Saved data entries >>
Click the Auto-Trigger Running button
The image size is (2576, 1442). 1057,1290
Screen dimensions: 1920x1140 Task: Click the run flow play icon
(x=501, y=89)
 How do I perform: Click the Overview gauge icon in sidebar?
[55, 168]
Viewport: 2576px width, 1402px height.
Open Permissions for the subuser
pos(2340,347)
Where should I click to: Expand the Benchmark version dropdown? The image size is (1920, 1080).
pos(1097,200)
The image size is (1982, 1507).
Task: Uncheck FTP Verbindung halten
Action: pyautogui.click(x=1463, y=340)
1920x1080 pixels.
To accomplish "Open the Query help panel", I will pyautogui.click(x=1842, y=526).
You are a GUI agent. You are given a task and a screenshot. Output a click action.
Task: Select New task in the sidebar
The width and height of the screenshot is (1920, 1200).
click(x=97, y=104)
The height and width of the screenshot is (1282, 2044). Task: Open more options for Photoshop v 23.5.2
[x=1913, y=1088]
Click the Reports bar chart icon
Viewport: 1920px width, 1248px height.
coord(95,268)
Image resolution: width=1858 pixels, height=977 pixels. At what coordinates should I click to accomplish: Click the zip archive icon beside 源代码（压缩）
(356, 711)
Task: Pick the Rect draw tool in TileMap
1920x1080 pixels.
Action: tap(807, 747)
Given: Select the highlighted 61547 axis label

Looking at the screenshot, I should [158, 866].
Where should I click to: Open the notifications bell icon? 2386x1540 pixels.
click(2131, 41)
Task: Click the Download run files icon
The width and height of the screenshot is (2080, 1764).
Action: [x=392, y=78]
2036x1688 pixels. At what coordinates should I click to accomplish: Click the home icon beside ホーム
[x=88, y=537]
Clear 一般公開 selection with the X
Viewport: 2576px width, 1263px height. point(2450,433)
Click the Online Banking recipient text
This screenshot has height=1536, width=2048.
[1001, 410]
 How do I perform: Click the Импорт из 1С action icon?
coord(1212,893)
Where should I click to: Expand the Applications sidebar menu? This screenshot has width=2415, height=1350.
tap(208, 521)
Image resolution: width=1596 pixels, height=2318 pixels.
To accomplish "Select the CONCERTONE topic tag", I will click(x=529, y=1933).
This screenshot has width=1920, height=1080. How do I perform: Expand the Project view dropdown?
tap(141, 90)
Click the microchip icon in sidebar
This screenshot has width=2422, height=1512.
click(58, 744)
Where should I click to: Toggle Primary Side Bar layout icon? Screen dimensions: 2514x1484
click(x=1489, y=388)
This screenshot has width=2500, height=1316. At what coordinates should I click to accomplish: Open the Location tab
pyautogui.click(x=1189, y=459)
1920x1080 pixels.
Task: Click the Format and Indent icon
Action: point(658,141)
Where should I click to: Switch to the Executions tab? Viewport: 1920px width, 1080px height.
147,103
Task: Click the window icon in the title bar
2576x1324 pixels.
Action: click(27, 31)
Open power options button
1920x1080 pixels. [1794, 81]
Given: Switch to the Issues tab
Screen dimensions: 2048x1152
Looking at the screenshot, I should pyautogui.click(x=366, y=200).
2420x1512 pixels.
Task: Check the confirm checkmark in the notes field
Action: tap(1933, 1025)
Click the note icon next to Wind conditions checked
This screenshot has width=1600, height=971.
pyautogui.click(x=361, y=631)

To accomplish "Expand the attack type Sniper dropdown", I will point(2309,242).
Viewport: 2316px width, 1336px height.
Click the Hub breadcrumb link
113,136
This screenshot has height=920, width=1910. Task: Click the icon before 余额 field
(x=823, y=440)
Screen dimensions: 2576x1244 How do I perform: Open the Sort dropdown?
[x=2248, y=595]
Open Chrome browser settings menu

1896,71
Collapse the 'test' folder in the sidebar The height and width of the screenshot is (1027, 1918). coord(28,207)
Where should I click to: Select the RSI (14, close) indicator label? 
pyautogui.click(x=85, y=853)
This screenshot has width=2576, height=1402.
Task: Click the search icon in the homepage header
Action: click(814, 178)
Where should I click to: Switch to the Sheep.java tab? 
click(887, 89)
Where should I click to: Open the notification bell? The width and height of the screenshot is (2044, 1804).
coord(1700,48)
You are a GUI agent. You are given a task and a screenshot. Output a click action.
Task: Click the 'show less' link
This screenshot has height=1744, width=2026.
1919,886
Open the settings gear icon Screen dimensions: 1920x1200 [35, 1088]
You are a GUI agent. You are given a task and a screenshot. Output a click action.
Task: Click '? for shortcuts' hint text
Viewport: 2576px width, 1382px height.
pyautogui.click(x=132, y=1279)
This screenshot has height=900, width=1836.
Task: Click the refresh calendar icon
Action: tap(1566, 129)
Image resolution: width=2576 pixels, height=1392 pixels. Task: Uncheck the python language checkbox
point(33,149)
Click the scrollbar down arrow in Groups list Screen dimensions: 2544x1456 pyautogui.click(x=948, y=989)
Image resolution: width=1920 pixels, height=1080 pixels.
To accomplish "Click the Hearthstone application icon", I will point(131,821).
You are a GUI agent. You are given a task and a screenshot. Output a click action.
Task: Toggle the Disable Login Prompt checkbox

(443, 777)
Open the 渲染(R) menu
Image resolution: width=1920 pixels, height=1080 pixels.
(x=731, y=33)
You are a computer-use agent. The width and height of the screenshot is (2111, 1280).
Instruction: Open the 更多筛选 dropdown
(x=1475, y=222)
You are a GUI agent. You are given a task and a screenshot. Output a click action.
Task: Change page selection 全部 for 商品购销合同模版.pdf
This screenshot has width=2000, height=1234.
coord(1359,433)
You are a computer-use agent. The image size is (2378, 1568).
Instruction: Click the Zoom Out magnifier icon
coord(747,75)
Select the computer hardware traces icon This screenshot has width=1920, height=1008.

Assignment >> Each line of the data above that contains the string "computer" should be counted; give only the total.

Solved exercise >> 3